Many New Year’s resolutions ago, maybe
fifteen or more, I pledged to pause more often – to pause before speaking,
before offering an opinion and, especially, before criticizing someone or
something. In fact, I try to not repeat what others say unless I’m positive it
is harmless for all. That include supposed jokes.
I’ve sensed that it’s important to
take a moment to realize that as important as my opinion is to me, I ought to
be cognizant of the opinions, perspectives and feelings of others. Admittedly,
this approach to conversation was and is grounded in a lifetime of being wrong,
or at least ill informed. Of late I find that the pause I’ve tried to perfect
in order to be more considerate of others lends itself to being mistaken for
agreement, and that can be just as bad as actual agreement. Of course, my short-term
memory being what it is I’m often in danger of forgetting what I should
say, let alone what someone else says.
My oft-renewed resolution is my
small effort to be more considerate of the opinions and experiences of others –
to value and promote civility and therefor harmony. Still another reason
recognizes the fact that I don’t, indeed I can’t know all and that the best way
to strive to know more is to listen without interrupting. That’s not always
easy.
All of this apologizing (how
Canadian of me) is not to say that I should always keep my opinions to myself,
nor can I in some cases. Sometimes, you just have to get something off your
chest – this is one of those times.
The case in point that I’d like to
point out is a recent report on a recent interview of Hon. Pierre Poilievre in Winnipeg
Jewish Review. I was alerted to an article about the interview by a social
media post from The Tyee.[1]
Hon. Poilievre is perhaps the most
polished polemicist politician to hit the hustings since his predecessor
what’s-his-name (as Conservative leader), whose name I cannot immediately
recall – which is pretty telling, isn’t it? This week I just can’t help but
remark on Hon. Poilievre’s conservative call to arms in his quest for the Prime
Ministerial grail. His relentless abuse of our sitting Prime Minister (deserved
or not) and callously crafted to be the apex of polemic politics. His use of
alliteration, rhyme, assonance and rhetorical revisionism has been remarkable
(see what I did there?).
But rhyming rhetoric is not enough
to sway this lover of words and word play. Indeed, I think his preponderance
for poetics has already revealed a shallowness, a thinness of thought. I cite an
article that quotes Hon. Poilievre’s prodigious eloquence as evidence that his use
of English etymology as a means to incite the right to righteousness is lacking.

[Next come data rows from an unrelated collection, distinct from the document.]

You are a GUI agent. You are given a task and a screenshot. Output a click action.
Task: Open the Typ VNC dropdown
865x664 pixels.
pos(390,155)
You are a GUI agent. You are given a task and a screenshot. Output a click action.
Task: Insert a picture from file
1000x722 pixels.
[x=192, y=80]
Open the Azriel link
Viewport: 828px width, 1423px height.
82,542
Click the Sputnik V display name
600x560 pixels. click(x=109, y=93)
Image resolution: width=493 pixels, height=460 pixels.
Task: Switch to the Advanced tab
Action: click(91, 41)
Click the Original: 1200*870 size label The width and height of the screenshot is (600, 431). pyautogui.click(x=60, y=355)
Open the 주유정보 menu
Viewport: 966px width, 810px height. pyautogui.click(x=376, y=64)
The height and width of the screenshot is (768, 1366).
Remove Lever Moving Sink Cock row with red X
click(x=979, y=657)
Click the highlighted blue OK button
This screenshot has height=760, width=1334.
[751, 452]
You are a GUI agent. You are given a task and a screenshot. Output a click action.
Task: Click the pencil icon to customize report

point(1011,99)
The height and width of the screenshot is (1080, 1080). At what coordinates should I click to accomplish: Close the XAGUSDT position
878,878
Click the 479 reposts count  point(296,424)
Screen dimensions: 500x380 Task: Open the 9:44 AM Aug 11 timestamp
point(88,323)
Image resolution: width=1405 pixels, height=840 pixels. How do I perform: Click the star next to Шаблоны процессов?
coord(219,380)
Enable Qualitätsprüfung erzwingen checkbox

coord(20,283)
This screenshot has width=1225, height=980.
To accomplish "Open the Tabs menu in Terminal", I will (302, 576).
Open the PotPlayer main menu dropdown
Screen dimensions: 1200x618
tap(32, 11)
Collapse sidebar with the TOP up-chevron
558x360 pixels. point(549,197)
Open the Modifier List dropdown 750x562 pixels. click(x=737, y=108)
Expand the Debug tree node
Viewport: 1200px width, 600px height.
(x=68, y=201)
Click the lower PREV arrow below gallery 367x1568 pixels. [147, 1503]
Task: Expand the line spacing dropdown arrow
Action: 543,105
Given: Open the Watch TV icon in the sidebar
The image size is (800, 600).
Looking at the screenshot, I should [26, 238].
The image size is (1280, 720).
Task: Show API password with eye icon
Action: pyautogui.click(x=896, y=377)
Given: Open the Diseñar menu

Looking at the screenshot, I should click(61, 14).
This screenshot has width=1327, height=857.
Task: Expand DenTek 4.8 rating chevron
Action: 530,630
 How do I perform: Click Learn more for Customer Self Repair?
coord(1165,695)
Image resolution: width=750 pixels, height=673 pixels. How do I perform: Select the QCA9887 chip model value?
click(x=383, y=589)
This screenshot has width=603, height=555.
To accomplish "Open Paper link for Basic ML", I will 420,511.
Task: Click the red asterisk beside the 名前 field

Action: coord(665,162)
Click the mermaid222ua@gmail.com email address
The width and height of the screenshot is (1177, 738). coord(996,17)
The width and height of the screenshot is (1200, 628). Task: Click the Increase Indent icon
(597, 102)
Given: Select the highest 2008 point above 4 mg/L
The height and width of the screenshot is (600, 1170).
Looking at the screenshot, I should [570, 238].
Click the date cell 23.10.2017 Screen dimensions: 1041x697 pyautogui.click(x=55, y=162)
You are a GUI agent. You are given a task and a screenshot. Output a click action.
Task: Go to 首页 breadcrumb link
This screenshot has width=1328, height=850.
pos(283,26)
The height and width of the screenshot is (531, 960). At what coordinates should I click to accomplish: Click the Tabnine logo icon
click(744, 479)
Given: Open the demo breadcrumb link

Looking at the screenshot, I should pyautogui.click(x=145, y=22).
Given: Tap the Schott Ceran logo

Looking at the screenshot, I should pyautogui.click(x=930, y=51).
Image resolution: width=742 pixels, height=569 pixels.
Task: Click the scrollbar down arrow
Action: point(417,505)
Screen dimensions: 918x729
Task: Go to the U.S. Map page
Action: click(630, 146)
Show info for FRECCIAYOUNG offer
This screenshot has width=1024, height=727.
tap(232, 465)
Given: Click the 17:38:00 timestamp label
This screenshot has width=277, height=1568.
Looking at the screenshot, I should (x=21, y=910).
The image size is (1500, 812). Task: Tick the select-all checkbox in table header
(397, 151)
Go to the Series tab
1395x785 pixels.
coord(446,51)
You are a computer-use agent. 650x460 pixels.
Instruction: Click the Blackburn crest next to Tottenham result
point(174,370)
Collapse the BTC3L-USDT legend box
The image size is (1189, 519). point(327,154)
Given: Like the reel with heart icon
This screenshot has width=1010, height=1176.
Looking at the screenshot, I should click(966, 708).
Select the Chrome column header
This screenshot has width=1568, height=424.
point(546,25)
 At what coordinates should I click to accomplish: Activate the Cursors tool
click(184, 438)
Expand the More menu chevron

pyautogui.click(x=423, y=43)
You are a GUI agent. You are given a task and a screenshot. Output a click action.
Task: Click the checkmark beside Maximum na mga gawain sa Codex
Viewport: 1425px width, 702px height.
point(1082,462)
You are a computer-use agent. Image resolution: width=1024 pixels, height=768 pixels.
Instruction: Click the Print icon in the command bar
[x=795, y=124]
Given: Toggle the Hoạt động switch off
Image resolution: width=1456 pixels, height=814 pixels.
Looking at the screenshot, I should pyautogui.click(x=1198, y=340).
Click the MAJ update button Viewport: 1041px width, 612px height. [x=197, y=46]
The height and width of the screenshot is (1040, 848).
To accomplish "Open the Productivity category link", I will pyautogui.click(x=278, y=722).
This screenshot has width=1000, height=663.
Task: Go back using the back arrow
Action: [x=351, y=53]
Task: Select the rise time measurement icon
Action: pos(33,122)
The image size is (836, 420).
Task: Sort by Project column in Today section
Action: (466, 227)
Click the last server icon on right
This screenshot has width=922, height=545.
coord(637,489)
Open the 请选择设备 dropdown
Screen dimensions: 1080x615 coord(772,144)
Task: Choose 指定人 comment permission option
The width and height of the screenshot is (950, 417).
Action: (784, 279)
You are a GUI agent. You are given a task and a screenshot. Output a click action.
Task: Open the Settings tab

Indeed, it points to a truly shallow view of the Canadian political psyche.
In the interview (links below) Hon.
Poilievre goes positivity apoplectic over what he calls “wokism.” He’s a calm
and confident rhetorician, but his derision of “woke” and “wokism” exposes a semantic
irony that surely exposes the untreated roots of the man’s masks.
Wikipedia contributors have
favoured us with a comprehensive etymology of woke and wokism that clearly
situates the word’s origin in social conscience, beginning with a 2008
antiracism song by Erykah Badu, and intensified by demonstrations against
violent racism exhibited in Black Lives Matter protests in 2014-2015.
Beginning ca. 2019, opponents of
“progressive social movements were using the term mockingly … implying that
‘wokeness’ was an insincere form of performative activism.” In Canada and the
United States, the term “woke” is co-opted to “discredit individuals and
policies [considered] to be overly progressive.” Overly progressive? Is that
even a thing?
Ironically, by incessantly deriding
“wokism,” Hon. Poilievre and others of his political persuasion are in fact and
practice deriding social justice and are rejecting any notion of social
progress and egalitarianism – the Canadian dream.
I take “woke” to represent the call
to awaken us to the persistent undercurrent which from time to time rears its
ugly head, cobra-like, to incite, ignite and enflame racism, xenophobia and
sexism. Wokism is that slow positive process by which society ‘wakes up’ to its
evil past and begins to see the Other more clearly – indeed to help blur the
lines between previously polarized populations.
Divisionism is the long-standing
practice of using political polemics: using neoconservative and reverse
revisionism to try to turn back the clock on the dream of a just society. But
conservatism has itself been co-opted from the dictionary. No more notion of
moderating the pace of change in order to more carefully consider the future of
human interaction – of humanity.
There are many examples of the co-option
of words into often pejorative, downright racist or inciteful verbal weaponry.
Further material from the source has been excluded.